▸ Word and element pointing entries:
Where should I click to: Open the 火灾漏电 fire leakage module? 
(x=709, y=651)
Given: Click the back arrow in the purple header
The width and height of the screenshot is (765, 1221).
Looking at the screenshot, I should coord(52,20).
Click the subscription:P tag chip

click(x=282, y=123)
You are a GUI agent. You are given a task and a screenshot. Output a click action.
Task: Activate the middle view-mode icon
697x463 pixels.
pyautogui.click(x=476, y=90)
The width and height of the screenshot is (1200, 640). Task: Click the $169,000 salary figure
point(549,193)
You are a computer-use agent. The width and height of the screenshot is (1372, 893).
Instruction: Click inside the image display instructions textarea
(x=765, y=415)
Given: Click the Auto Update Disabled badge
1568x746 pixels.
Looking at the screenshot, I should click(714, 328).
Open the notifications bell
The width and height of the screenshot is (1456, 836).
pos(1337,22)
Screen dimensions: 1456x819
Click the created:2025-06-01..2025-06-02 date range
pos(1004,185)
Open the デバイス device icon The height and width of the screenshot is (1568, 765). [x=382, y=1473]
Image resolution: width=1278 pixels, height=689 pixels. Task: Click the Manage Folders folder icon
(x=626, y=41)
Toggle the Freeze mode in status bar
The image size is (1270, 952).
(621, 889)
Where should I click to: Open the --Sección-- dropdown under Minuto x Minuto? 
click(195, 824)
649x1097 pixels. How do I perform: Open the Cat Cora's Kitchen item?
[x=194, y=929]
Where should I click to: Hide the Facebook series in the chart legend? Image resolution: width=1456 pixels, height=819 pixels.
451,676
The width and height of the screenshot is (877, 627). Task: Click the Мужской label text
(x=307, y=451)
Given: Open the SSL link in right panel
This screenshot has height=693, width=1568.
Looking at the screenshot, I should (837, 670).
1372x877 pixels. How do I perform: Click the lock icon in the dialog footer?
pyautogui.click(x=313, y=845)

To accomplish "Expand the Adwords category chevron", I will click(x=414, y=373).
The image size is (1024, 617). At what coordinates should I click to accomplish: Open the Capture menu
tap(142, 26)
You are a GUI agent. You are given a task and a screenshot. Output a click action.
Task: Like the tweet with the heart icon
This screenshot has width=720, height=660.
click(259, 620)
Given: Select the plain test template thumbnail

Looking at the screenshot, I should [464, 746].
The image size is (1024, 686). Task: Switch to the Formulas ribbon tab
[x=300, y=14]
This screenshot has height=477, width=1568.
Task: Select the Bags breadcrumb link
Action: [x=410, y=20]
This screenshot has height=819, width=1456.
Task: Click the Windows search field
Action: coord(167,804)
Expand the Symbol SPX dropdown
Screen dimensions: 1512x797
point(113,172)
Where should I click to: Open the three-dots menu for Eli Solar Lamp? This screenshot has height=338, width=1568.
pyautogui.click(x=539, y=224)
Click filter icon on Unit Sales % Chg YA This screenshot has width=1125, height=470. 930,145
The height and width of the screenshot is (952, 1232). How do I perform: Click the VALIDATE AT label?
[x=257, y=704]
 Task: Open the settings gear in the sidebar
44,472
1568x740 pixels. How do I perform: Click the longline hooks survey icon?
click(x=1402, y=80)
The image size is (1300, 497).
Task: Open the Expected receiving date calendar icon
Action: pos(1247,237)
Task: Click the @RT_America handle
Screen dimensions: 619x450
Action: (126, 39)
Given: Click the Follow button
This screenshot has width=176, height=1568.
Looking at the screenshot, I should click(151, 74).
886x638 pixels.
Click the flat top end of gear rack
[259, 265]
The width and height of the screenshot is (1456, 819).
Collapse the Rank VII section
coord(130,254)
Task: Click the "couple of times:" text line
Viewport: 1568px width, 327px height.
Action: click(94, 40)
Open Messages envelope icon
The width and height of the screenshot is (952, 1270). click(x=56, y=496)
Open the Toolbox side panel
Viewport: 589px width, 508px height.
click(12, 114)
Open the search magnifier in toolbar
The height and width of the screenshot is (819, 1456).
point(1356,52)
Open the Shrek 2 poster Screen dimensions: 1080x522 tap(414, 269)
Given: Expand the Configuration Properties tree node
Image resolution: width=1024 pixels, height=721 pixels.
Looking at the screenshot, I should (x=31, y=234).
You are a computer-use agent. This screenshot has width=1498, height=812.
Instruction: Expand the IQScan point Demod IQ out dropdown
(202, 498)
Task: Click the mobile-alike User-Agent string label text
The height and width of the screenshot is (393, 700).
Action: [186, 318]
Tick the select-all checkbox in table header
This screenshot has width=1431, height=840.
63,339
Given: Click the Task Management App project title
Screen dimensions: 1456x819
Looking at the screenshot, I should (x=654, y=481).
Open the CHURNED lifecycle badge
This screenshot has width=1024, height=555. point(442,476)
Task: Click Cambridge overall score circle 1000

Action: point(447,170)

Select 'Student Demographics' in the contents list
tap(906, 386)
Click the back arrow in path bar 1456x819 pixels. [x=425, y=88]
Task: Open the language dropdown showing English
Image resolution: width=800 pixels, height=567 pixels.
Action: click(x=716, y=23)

▸ WHAT IS ASKED:
Give back all of the lines above, unchanged and in the same order.

▸ RESPONSE TO THE TASK:
Where should I click to: Open the 火灾漏电 fire leakage module? 
(x=709, y=651)
Given: Click the back arrow in the purple header
The width and height of the screenshot is (765, 1221).
Looking at the screenshot, I should coord(52,20).
Click the subscription:P tag chip

click(x=282, y=123)
You are a GUI agent. You are given a task and a screenshot. Output a click action.
Task: Activate the middle view-mode icon
697x463 pixels.
pyautogui.click(x=476, y=90)
The width and height of the screenshot is (1200, 640). Task: Click the $169,000 salary figure
point(549,193)
You are a computer-use agent. The width and height of the screenshot is (1372, 893).
Instruction: Click inside the image display instructions textarea
(x=765, y=415)
Given: Click the Auto Update Disabled badge
1568x746 pixels.
Looking at the screenshot, I should click(714, 328).
Open the notifications bell
The width and height of the screenshot is (1456, 836).
pos(1337,22)
Screen dimensions: 1456x819
Click the created:2025-06-01..2025-06-02 date range
pos(1004,185)
Open the デバイス device icon The height and width of the screenshot is (1568, 765). [x=382, y=1473]
Image resolution: width=1278 pixels, height=689 pixels. Task: Click the Manage Folders folder icon
(x=626, y=41)
Toggle the Freeze mode in status bar
The image size is (1270, 952).
(621, 889)
Where should I click to: Open the --Sección-- dropdown under Minuto x Minuto? 
click(195, 824)
649x1097 pixels. How do I perform: Open the Cat Cora's Kitchen item?
[x=194, y=929]
Where should I click to: Hide the Facebook series in the chart legend? Image resolution: width=1456 pixels, height=819 pixels.
451,676
The width and height of the screenshot is (877, 627). Task: Click the Мужской label text
(x=307, y=451)
Given: Open the SSL link in right panel
This screenshot has height=693, width=1568.
Looking at the screenshot, I should (837, 670).
1372x877 pixels. How do I perform: Click the lock icon in the dialog footer?
pyautogui.click(x=313, y=845)

To accomplish "Expand the Adwords category chevron", I will click(x=414, y=373).
The image size is (1024, 617). At what coordinates should I click to accomplish: Open the Capture menu
tap(142, 26)
You are a GUI agent. You are given a task and a screenshot. Output a click action.
Task: Like the tweet with the heart icon
This screenshot has width=720, height=660.
click(259, 620)
Given: Select the plain test template thumbnail

Looking at the screenshot, I should [464, 746].
The image size is (1024, 686). Task: Switch to the Formulas ribbon tab
[x=300, y=14]
This screenshot has height=477, width=1568.
Task: Select the Bags breadcrumb link
Action: [x=410, y=20]
This screenshot has height=819, width=1456.
Task: Click the Windows search field
Action: coord(167,804)
Expand the Symbol SPX dropdown
Screen dimensions: 1512x797
point(113,172)
Where should I click to: Open the three-dots menu for Eli Solar Lamp? This screenshot has height=338, width=1568.
pyautogui.click(x=539, y=224)
Click filter icon on Unit Sales % Chg YA This screenshot has width=1125, height=470. 930,145
The height and width of the screenshot is (952, 1232). How do I perform: Click the VALIDATE AT label?
[x=257, y=704]
 Task: Open the settings gear in the sidebar
44,472
1568x740 pixels. How do I perform: Click the longline hooks survey icon?
click(x=1402, y=80)
The image size is (1300, 497).
Task: Open the Expected receiving date calendar icon
Action: pos(1247,237)
Task: Click the @RT_America handle
Screen dimensions: 619x450
Action: (126, 39)
Given: Click the Follow button
This screenshot has width=176, height=1568.
Looking at the screenshot, I should click(151, 74).
886x638 pixels.
Click the flat top end of gear rack
[259, 265]
The width and height of the screenshot is (1456, 819).
Collapse the Rank VII section
coord(130,254)
Task: Click the "couple of times:" text line
Viewport: 1568px width, 327px height.
Action: click(94, 40)
Open Messages envelope icon
The width and height of the screenshot is (952, 1270). click(x=56, y=496)
Open the Toolbox side panel
Viewport: 589px width, 508px height.
click(12, 114)
Open the search magnifier in toolbar
The height and width of the screenshot is (819, 1456).
point(1356,52)
Open the Shrek 2 poster Screen dimensions: 1080x522 tap(414, 269)
Given: Expand the Configuration Properties tree node
Image resolution: width=1024 pixels, height=721 pixels.
Looking at the screenshot, I should (x=31, y=234).
You are a computer-use agent. This screenshot has width=1498, height=812.
Instruction: Expand the IQScan point Demod IQ out dropdown
(202, 498)
Task: Click the mobile-alike User-Agent string label text
The height and width of the screenshot is (393, 700).
Action: [186, 318]
Tick the select-all checkbox in table header
This screenshot has width=1431, height=840.
63,339
Given: Click the Task Management App project title
Screen dimensions: 1456x819
Looking at the screenshot, I should (x=654, y=481).
Open the CHURNED lifecycle badge
This screenshot has width=1024, height=555. point(442,476)
Task: Click Cambridge overall score circle 1000

Action: point(447,170)

Select 'Student Demographics' in the contents list
tap(906, 386)
Click the back arrow in path bar 1456x819 pixels. [x=425, y=88]
Task: Open the language dropdown showing English
Image resolution: width=800 pixels, height=567 pixels.
Action: click(x=716, y=23)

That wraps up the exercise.